* BEGIN *
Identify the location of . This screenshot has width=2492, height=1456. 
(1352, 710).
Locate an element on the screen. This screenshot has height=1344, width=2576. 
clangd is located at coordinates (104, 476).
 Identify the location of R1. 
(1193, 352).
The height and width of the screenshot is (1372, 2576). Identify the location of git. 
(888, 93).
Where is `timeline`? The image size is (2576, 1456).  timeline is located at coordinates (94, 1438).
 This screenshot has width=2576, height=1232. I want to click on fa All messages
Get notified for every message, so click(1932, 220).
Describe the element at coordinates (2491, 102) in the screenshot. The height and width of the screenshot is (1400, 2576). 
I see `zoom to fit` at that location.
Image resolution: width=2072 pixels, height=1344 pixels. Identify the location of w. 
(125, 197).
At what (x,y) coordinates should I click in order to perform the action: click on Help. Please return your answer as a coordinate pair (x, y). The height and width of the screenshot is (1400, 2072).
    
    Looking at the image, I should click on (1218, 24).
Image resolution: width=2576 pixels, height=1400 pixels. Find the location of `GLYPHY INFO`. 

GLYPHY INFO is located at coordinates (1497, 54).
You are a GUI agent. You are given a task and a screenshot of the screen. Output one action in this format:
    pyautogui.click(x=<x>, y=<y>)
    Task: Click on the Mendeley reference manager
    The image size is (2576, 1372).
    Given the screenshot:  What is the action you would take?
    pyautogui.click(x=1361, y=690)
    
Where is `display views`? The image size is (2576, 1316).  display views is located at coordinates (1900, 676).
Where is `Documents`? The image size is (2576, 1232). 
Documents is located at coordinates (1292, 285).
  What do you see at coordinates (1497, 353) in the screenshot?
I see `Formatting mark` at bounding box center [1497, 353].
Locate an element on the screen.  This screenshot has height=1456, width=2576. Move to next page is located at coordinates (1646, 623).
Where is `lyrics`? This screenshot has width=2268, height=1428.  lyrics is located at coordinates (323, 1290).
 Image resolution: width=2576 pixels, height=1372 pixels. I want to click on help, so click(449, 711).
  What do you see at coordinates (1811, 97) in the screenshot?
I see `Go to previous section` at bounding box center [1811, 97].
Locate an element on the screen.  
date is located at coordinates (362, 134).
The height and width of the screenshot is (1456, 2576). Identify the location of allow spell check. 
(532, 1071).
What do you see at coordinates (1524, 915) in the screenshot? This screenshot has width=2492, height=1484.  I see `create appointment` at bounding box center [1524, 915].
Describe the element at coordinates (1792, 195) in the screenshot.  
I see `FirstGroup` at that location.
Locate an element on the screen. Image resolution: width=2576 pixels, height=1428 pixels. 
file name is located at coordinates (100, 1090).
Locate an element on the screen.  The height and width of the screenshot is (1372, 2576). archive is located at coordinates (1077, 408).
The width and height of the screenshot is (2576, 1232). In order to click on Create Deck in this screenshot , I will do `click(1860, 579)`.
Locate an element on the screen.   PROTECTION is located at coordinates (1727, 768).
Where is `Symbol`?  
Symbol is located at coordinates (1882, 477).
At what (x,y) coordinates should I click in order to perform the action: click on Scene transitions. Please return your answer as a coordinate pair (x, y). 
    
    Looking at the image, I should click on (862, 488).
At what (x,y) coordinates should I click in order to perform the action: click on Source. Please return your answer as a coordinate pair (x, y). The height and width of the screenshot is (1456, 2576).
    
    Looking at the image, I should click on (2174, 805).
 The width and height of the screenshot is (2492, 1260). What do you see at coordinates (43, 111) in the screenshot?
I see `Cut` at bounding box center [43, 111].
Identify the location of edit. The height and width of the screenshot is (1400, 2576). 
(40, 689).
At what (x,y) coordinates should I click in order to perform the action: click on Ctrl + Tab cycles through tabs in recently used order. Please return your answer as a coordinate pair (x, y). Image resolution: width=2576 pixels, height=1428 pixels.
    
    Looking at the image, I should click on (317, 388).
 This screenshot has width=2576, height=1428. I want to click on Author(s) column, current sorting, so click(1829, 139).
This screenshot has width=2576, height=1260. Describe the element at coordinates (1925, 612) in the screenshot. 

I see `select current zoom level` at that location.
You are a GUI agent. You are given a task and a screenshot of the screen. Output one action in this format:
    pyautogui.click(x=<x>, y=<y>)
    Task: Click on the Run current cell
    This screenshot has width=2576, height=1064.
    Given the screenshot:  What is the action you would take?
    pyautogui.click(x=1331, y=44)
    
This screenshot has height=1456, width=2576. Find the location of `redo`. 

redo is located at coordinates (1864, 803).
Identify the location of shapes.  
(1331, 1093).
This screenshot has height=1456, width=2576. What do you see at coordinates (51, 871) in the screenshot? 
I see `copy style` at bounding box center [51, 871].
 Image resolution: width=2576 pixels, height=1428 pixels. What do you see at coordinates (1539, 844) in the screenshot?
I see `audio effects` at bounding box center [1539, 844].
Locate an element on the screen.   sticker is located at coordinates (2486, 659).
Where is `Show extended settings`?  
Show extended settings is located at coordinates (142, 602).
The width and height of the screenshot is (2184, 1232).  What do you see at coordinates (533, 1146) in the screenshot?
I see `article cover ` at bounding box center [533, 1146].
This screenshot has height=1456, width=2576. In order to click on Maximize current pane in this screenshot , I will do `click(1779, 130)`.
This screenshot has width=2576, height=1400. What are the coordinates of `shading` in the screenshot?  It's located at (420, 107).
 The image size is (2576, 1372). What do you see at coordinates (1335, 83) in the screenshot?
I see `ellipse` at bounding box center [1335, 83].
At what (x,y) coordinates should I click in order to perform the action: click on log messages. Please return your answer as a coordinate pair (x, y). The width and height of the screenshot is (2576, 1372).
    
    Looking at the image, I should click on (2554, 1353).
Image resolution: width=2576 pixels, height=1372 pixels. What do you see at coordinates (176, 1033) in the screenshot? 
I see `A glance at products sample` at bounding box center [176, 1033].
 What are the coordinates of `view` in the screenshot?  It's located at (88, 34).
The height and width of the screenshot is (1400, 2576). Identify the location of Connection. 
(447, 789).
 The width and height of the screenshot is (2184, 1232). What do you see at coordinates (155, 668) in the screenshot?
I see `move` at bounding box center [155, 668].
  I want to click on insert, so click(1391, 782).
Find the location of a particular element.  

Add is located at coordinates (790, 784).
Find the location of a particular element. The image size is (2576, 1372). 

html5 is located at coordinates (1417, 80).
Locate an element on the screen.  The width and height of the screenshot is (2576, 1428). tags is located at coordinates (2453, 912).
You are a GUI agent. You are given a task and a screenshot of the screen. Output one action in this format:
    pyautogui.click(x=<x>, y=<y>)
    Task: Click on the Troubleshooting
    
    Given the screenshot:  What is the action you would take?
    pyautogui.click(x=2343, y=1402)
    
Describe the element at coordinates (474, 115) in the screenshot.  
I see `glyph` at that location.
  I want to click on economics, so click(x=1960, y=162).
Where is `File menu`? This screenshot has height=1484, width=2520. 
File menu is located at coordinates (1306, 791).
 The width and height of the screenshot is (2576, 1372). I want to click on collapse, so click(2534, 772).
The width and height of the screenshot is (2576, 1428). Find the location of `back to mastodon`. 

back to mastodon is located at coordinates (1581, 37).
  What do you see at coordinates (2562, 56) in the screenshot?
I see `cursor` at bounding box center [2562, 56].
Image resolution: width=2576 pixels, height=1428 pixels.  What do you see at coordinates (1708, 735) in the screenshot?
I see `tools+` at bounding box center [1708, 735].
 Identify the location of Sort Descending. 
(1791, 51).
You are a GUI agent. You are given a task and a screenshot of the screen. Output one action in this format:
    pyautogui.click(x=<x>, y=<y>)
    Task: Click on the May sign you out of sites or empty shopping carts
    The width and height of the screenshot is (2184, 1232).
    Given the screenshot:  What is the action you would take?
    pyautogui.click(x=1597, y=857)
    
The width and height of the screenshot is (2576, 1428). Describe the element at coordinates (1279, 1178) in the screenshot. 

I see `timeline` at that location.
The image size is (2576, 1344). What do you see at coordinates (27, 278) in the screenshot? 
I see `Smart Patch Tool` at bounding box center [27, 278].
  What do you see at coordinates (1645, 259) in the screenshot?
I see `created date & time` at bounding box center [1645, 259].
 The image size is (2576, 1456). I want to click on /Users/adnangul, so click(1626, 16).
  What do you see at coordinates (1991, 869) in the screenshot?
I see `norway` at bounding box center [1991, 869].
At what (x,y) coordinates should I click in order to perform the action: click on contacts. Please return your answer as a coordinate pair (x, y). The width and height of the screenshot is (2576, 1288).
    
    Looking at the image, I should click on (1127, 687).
* END *
* [What needs to be done] Convert the stretch from the line containing "I want to click on economics, so" through the line containing "pyautogui.click(x=1597, y=857)" into a Markdown table with the columns Row and Line, numbering each line and skipping blank ones.

* [Correct answer]
| Row | Line |
|---|---|
| 1 |   I want to click on economics, so click(x=1960, y=162). |
| 2 | Where is `File menu`? This screenshot has height=1484, width=2520.  |
| 3 | File menu is located at coordinates (1306, 791). |
| 4 |  The width and height of the screenshot is (2576, 1372). I want to click on collapse, so click(2534, 772). |
| 5 | The width and height of the screenshot is (2576, 1428). Find the location of `back to mastodon`.  |
| 6 | back to mastodon is located at coordinates (1581, 37). |
| 7 |   What do you see at coordinates (2562, 56) in the screenshot? |
| 8 | I see `cursor` at bounding box center [2562, 56]. |
| 9 | Image resolution: width=2576 pixels, height=1428 pixels.  What do you see at coordinates (1708, 735) in the screenshot? |
| 10 | I see `tools+` at bounding box center [1708, 735]. |
| 11 |  Identify the location of Sort Descending.  |
| 12 | (1791, 51). |
| 13 | You are a GUI agent. You are given a task and a screenshot of the screen. Output one action in this format: |
| 14 |     pyautogui.click(x=<x>, y=<y>) |
| 15 |     Task: Click on the May sign you out of sites or empty shopping carts |
| 16 |     The width and height of the screenshot is (2184, 1232). |
| 17 |     Given the screenshot:  What is the action you would take? |
| 18 |     pyautogui.click(x=1597, y=857) |